Wednesday, June 23, 2004

'I Thought I was Losing my Mind'

John, a 44-year-old broker, thought he was having a nervous breakdown. While riding in his office elevator, he became so lightheaded he thought he might faint. It seemed as if the world was spinning. He thought his legs might buckle.

But then, just as suddenly as they arrived, the feelings passed.

Two days later, the symptoms returned, and soon John was having dizzy spells several times a day. There was no pattern to them. They happened on the subway, while he was brushing his teeth, even during a relaxing dinner with friends.

John went to his internist, who thought he might have vertigo, a condition usually caused by an inner-ear infection. But the exam showed no evidence of a problem, and John passed the doctor's balance tests. Unable to pinpoint a specific cause, John's doctor referred him to a neurologist. John made an appointment, terrified that his upcoming CAT scan would reveal a brain tumor.

When the test uncovered no discernible neurological abnormalities, John reasoned that if his doctors couldn't find a physiological reason for his symptoms, something psychological must be wrong. Maybe he really was losing his mind.

At Behavioral Associates, a psychology clinic on the upper East Side, John met Dr. Robert Reiner, the executive director, who is also a psychology professor at NYU Medical Center. Reiner told John he wasn't going nuts - he was having panic attacks. And the problem could probably be eliminated simply by changing his breathing.

Though anxiety can spawn panic attacks, it's not always the cause. In fact, there is no recognized biologic or genetic trigger. Sufferers can even have attacks while sleeping, with such symptoms as rapid heartbeat, dizziness, trembling, a feeling of choking and hot flashes.


The American Psychological Association defines a panic attack as "a sudden surge of overwhelming fear that comes without warning and without any obvious reason."

Doctors are beginning to understand, however, that breathing patterns may be a trigger. Shallow "chest" breathing, explains Reiner, causes an increase in blood levels of oxygen and a decrease in carbon dioxide - followed by dizziness. (One solution is to breathe into a paper bag, thus drawing in more carbon dioxide.)

"In this situation, you start to hyperventilate, which leads to panic," says Reiner. "It's a problem that snowballs and runs both ways: Hyperventilation causes the initial panic, but once it's happened, the fear of experiencing the symptoms again can trigger them."

While there are a variety of treatments for panic attacks, including anti-anxiety medication and traditional behavioral therapy, Reiner has found that just teaching patients how to breathe deeply can often blunt the attacks.

While John was skeptical, he was willing to give it a try. Reiner hooked him up to an EEG machine, which transmitted his breathing pattern onto a graph on a television screen.

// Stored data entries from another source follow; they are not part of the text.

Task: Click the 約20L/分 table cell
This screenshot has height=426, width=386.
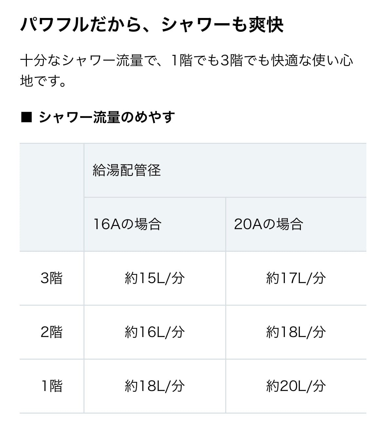Action: (296, 386)

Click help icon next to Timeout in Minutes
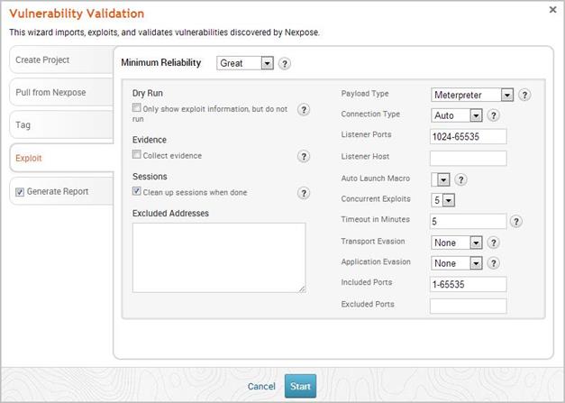click(x=516, y=222)
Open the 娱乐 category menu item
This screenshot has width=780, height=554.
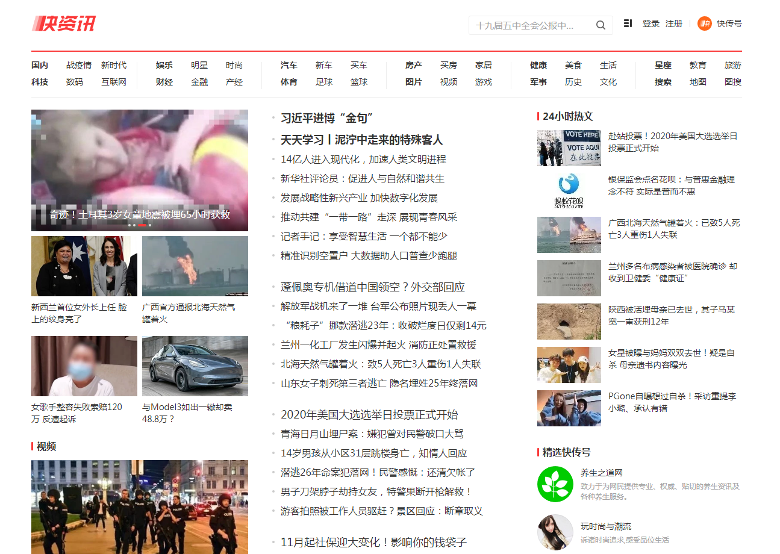pos(164,65)
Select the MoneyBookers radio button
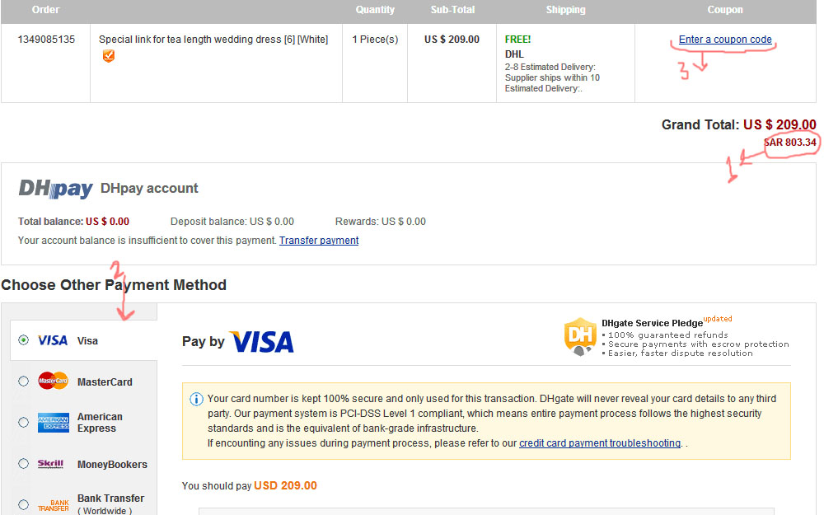This screenshot has height=515, width=824. coord(23,464)

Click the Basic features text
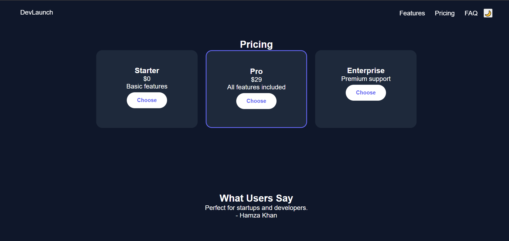coord(147,86)

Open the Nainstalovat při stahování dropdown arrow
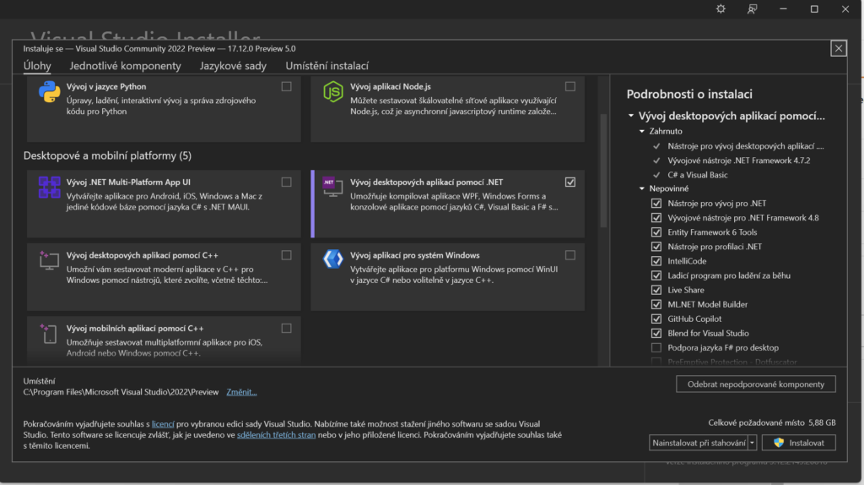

With the doctor's guidance, John learned how to watch his breathing pattern on the screen and take deep breaths from his belly.

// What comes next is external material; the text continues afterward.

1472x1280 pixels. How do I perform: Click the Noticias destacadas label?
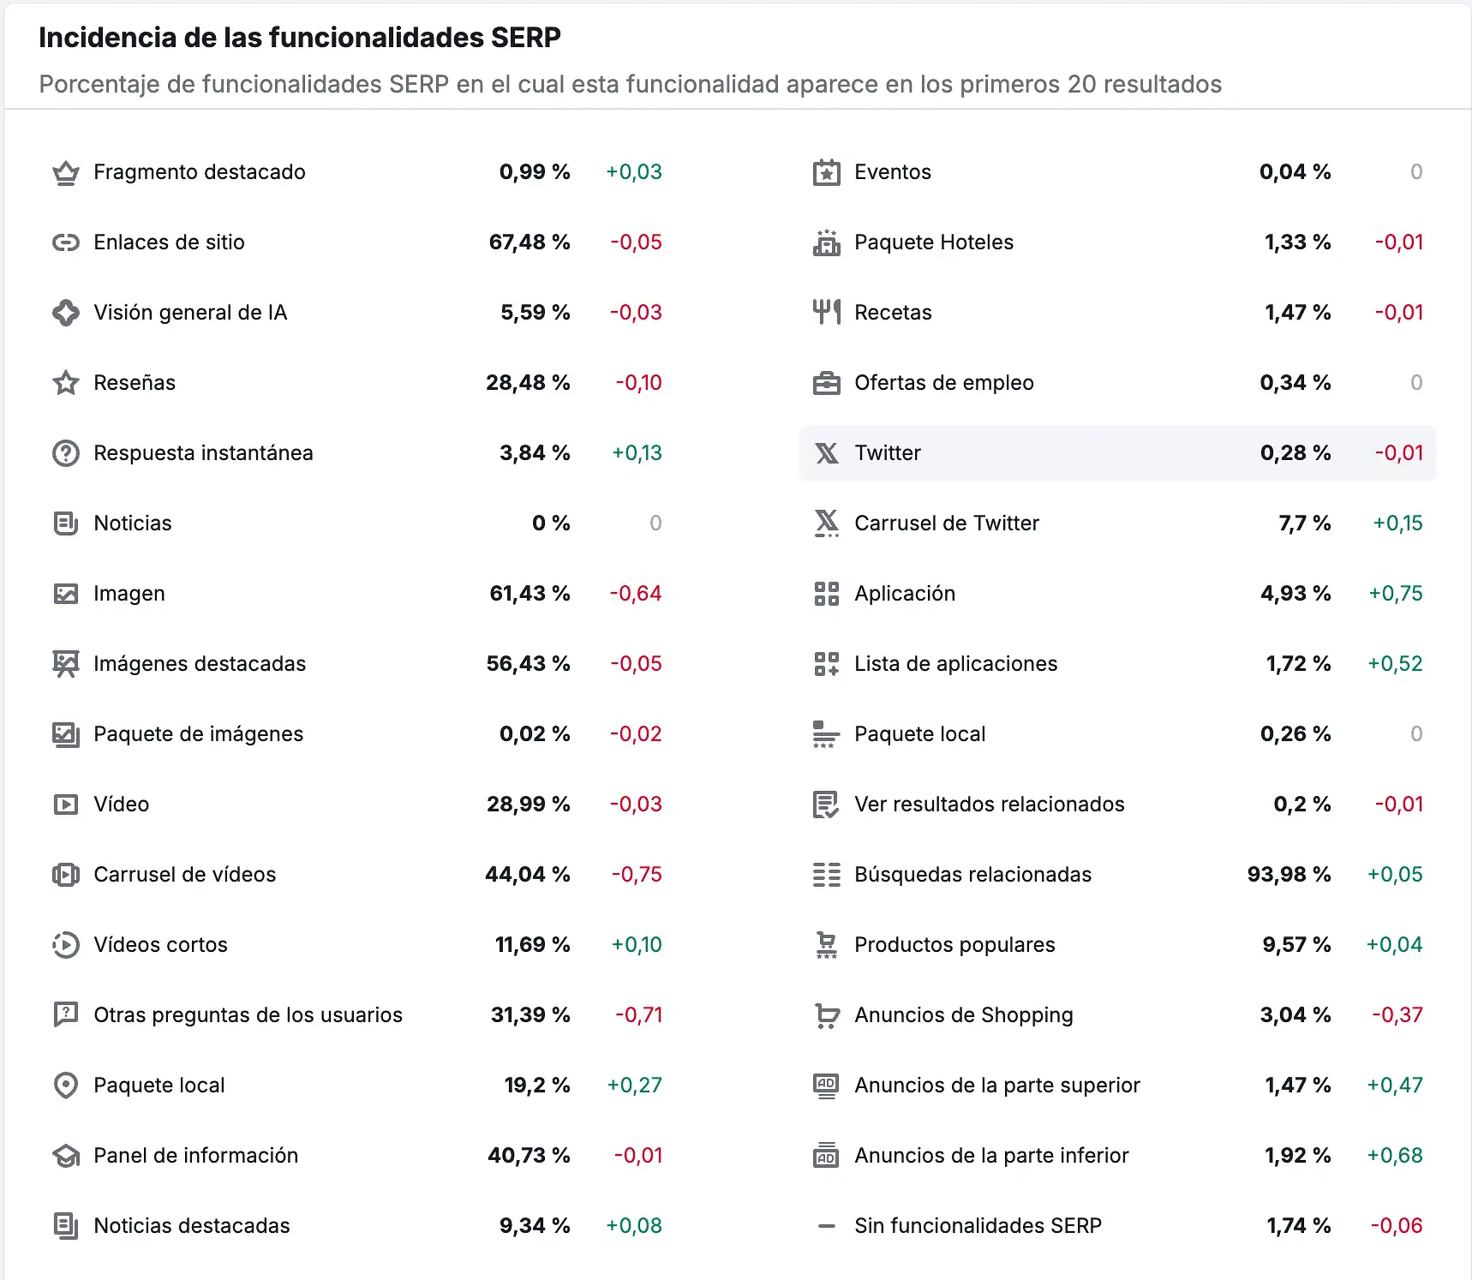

This, explains Reiner, prevents the oxygen buildup in the blood and ultimately makes panicking a physical impossibility. He advised John to practice deep-breathing once daily for a half-hour, ideally getting his breathing down to 10 deep, slow breaths a minute. With practice, the belly-breathing became second nature, and John's dizzy spells virtually disappeared.

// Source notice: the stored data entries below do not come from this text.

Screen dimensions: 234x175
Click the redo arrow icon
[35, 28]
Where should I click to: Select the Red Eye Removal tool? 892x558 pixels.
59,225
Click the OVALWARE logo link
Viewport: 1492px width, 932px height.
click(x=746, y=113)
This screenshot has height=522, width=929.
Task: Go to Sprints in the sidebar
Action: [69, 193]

Panic disorder, nevertheless, can require further treatment. Because the anticipation of an attack can bring one on, patients often need behavioral therapy to learn how to stop the anxious thought processes that trigger attacks.


Medications, particularly Xanax, can also be helpful, though Reiner advises caution. "Internists aren't trained to spot panic disorder," he says, "yet some doctors just throw anti-anxiety medications at their patients without any follow-up, despite the fact that some of the meds often make the problem worse."

For instance, some anti-anxiety medications, including Paxil and Zoloft, take up to six weeks before they start to work. The drugs can cause jitters, which often triggers an increase in panic attacks.

The bottom line, says the APA, is that most patients are greatly helped just by understanding what panic disorder is - and by realizing they're not going crazy.